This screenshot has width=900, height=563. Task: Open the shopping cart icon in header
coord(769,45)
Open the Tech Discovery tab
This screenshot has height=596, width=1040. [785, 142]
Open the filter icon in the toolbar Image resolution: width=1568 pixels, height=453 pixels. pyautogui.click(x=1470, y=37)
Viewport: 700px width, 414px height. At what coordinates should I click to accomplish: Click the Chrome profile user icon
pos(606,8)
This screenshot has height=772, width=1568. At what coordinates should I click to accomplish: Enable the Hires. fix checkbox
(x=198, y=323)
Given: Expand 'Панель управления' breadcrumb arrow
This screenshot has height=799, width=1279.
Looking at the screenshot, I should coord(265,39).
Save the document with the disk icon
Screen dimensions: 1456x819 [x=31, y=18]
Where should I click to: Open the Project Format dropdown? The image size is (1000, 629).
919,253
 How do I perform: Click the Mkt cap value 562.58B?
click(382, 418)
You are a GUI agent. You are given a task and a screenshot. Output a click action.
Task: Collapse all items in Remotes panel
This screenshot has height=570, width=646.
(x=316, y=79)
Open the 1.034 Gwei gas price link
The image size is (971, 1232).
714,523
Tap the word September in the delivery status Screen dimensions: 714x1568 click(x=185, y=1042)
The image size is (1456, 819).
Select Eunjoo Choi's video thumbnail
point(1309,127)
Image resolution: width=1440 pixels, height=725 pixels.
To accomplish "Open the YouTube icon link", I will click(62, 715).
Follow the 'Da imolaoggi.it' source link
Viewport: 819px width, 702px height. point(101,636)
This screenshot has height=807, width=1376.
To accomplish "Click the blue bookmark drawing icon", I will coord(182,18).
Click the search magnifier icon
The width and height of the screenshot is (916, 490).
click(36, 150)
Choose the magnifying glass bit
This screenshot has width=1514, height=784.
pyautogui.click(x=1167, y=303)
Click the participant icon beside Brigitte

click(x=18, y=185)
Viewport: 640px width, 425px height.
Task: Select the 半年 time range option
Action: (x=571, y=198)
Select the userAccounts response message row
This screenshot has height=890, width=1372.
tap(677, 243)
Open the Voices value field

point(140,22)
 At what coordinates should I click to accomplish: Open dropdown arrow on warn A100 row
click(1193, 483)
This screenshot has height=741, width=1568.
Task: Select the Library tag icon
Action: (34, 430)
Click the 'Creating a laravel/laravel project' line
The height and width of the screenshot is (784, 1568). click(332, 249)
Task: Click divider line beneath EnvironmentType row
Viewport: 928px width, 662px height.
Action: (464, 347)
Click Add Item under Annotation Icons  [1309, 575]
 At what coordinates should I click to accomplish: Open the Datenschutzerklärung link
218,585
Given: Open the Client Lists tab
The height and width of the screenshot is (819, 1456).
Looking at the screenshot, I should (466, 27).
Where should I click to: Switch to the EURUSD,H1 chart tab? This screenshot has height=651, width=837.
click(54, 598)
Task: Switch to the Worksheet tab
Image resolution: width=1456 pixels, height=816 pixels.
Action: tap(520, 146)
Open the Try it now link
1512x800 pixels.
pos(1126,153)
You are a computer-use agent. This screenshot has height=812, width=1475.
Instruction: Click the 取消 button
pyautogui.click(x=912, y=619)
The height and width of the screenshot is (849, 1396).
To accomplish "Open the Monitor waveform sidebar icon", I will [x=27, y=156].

**YOUR INSTRUCTIONS:**
Copy out all of the rows above, word for word.

**REPLY TO THE EXERCISE:**
This screenshot has width=900, height=563. Task: Open the shopping cart icon in header
coord(769,45)
Open the Tech Discovery tab
This screenshot has height=596, width=1040. [785, 142]
Open the filter icon in the toolbar Image resolution: width=1568 pixels, height=453 pixels. pyautogui.click(x=1470, y=37)
Viewport: 700px width, 414px height. At what coordinates should I click to accomplish: Click the Chrome profile user icon
pos(606,8)
This screenshot has height=772, width=1568. At what coordinates should I click to accomplish: Enable the Hires. fix checkbox
(x=198, y=323)
Given: Expand 'Панель управления' breadcrumb arrow
This screenshot has height=799, width=1279.
Looking at the screenshot, I should coord(265,39).
Save the document with the disk icon
Screen dimensions: 1456x819 [x=31, y=18]
Where should I click to: Open the Project Format dropdown? The image size is (1000, 629).
919,253
 How do I perform: Click the Mkt cap value 562.58B?
click(382, 418)
You are a GUI agent. You are given a task and a screenshot. Output a click action.
Task: Collapse all items in Remotes panel
This screenshot has height=570, width=646.
(x=316, y=79)
Open the 1.034 Gwei gas price link
The image size is (971, 1232).
714,523
Tap the word September in the delivery status Screen dimensions: 714x1568 click(x=185, y=1042)
The image size is (1456, 819).
Select Eunjoo Choi's video thumbnail
point(1309,127)
Image resolution: width=1440 pixels, height=725 pixels.
To accomplish "Open the YouTube icon link", I will click(62, 715).
Follow the 'Da imolaoggi.it' source link
Viewport: 819px width, 702px height. point(101,636)
This screenshot has height=807, width=1376.
To accomplish "Click the blue bookmark drawing icon", I will coord(182,18).
Click the search magnifier icon
The width and height of the screenshot is (916, 490).
click(36, 150)
Choose the magnifying glass bit
This screenshot has width=1514, height=784.
pyautogui.click(x=1167, y=303)
Click the participant icon beside Brigitte

click(x=18, y=185)
Viewport: 640px width, 425px height.
Task: Select the 半年 time range option
Action: (x=571, y=198)
Select the userAccounts response message row
This screenshot has height=890, width=1372.
tap(677, 243)
Open the Voices value field

point(140,22)
 At what coordinates should I click to accomplish: Open dropdown arrow on warn A100 row
click(1193, 483)
This screenshot has height=741, width=1568.
Task: Select the Library tag icon
Action: (34, 430)
Click the 'Creating a laravel/laravel project' line
The height and width of the screenshot is (784, 1568). click(332, 249)
Task: Click divider line beneath EnvironmentType row
Viewport: 928px width, 662px height.
Action: (464, 347)
Click Add Item under Annotation Icons  [1309, 575]
 At what coordinates should I click to accomplish: Open the Datenschutzerklärung link
218,585
Given: Open the Client Lists tab
The height and width of the screenshot is (819, 1456).
Looking at the screenshot, I should (466, 27).
Where should I click to: Switch to the EURUSD,H1 chart tab? This screenshot has height=651, width=837.
click(54, 598)
Task: Switch to the Worksheet tab
Image resolution: width=1456 pixels, height=816 pixels.
Action: tap(520, 146)
Open the Try it now link
1512x800 pixels.
pos(1126,153)
You are a computer-use agent. This screenshot has height=812, width=1475.
Instruction: Click the 取消 button
pyautogui.click(x=912, y=619)
The height and width of the screenshot is (849, 1396).
To accomplish "Open the Monitor waveform sidebar icon", I will [x=27, y=156].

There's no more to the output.